Little time to rest before Shot Down ensues.  More well structured jangly guitar pop, more clever lyrics, more pulsing drums.  Bouncing and racing along like a pack of fearsome Cope cubs, stopping for nothing other than to deliver “all shot down from Heaven above” and to indulge us in a teasing guitar solo ready to rip through the track but somehow resisting the urge.

“Da-do-da-do-do”.  Eve’s Volcano. Can music get any catchier?  It’s a crime that songs like this never received the commercial acclaim that they richly deserved and were quite obviously aimed at.  Some Halloweeny keyboards in the background courtesy of Double DeHarrison (aka JC himself).  Pure Rock ‘n’ Roll in the form of Spacehopper – a track that has its roots in the 70s from writing sessions with Mr Ian McCulloch.  Roaring along, its one of the three tracks produced by Stasium.  Three and a half minutes of let-your-hair-down madness.

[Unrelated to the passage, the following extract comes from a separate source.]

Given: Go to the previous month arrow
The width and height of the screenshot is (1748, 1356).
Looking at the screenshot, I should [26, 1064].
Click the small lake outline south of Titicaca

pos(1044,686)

Planet Ride comes complete with chorus sung by a female chorus.  Uplifting?  Yes.  It had the ability, though I don’t know why, to make me grin before leading into the biggie, World Shut Your Mouth here.  It still sounds fresh. It has everything.  Even the verses are catchy!  If it’s some time since you’ve heard it, then dig it back out and I challenge you to prove me wrong.  The only thing that baffles me is why it only reached number 19 in the charts – it should  have been right up there, but, that’s life.  Yes, Cope’s solo career will probably always be measured by this song, but it is, without any doubt, one of the finest pop songs ever written.

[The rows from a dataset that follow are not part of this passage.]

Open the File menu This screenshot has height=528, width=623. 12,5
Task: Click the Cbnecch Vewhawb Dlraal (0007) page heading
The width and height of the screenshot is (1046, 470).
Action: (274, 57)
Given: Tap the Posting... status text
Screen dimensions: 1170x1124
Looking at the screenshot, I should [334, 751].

The title track is also a lesson in perfect songwriting, listen to this with stereo headphones on and pick out every cymbal stroke, every horn, every slight tap of a drum, without which the track would lose some of its completeness.  It could have been another single – had its predecessors been more successful, it may well have been.

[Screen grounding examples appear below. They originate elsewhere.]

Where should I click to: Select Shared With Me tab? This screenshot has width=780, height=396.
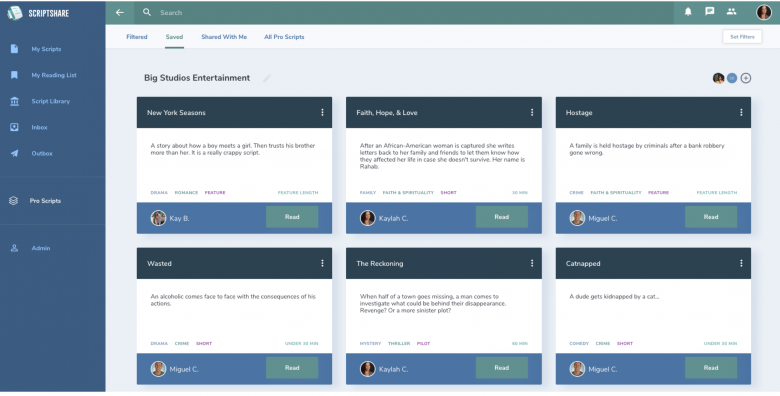(224, 37)
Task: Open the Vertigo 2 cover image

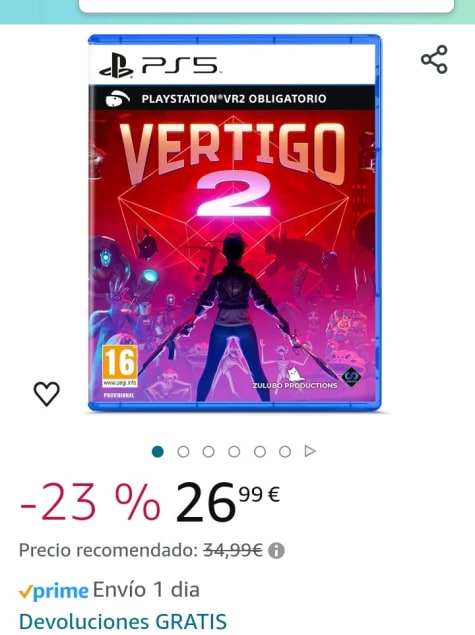Action: click(234, 223)
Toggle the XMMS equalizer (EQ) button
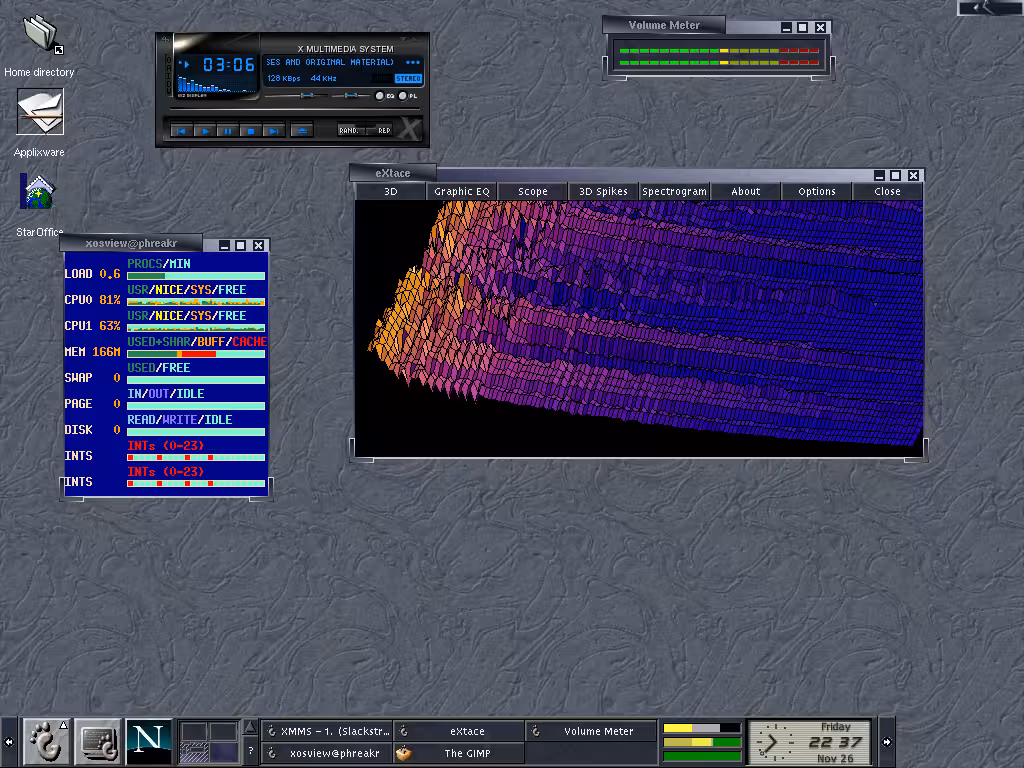 point(381,96)
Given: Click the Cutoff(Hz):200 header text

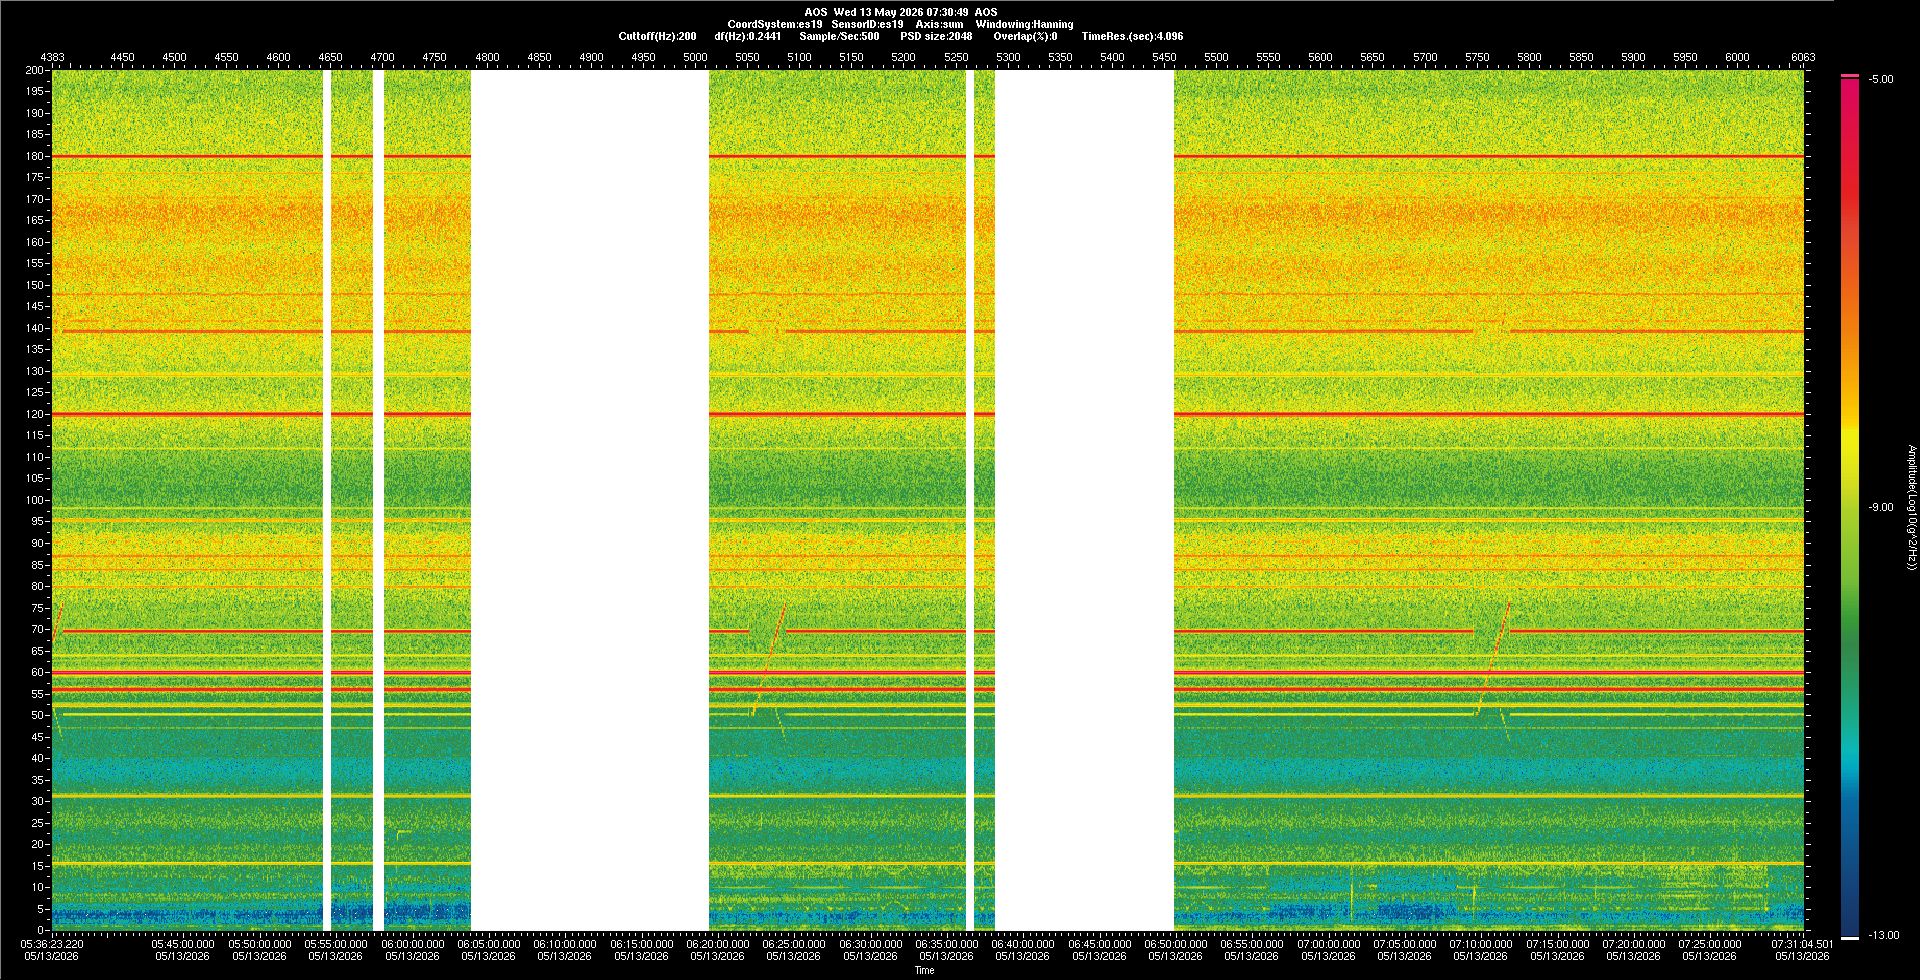Looking at the screenshot, I should 657,36.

For me, the albums highlight comes in the form of Pulsar.  Ripping up from the opening vocal – “I’ve been away too long and I’m wondering why”.  Played live this was awesome.  Pure and unadulterated energy and aggression. Stopping midway for a piano and voice segue, before firing all cylinders again – watch that audience bounce!

                      

Originally a Teardrop Explodes track. Screaming Secrets sees the light of day for the first time.  It never made it onto an album and it’s difficult to see why – maybe testament to the quality of previous recordings that it didn’t appear anywhere, or, maybe sitting and waiting for that brilliant album to come along where it could sit shoulder to shoulder with its equals?  I digress.

Closing with eight minutes of loveliness in the form of A Crack In The Clouds, St Julian is a reminder of how easily we can forget albums which border on the classic.  I’ll admit it had gone off my radar, but it won’t again.  The final track brings you down to relax mode in a scape of mountains and rivers, and, thunder and lightning.  It builds and builds to its climax, fading out and leading you to play the album once more.

As if all that wasn’t enough, the deluxe version of the album has another 14 tracks sequenced by the man himself.  – b-sides, remixes and live tracks containing some absolute gems.  The Warne Out Mix of Trampolene is here as are I’ve Got Levitation and Umpteenth Unnatural Blues and remixes of World Shut Your Mouth and Eve’s Volcano.  Also here is the quite fantastic Disaster – a grand old song if I ever heard one, surely worthy of more than being tucked away on a b-side.

St Julian is undoubtedly one of the finest albums of the 80s, and, if you’d forgotten about it, it’s well worth making yourself remember.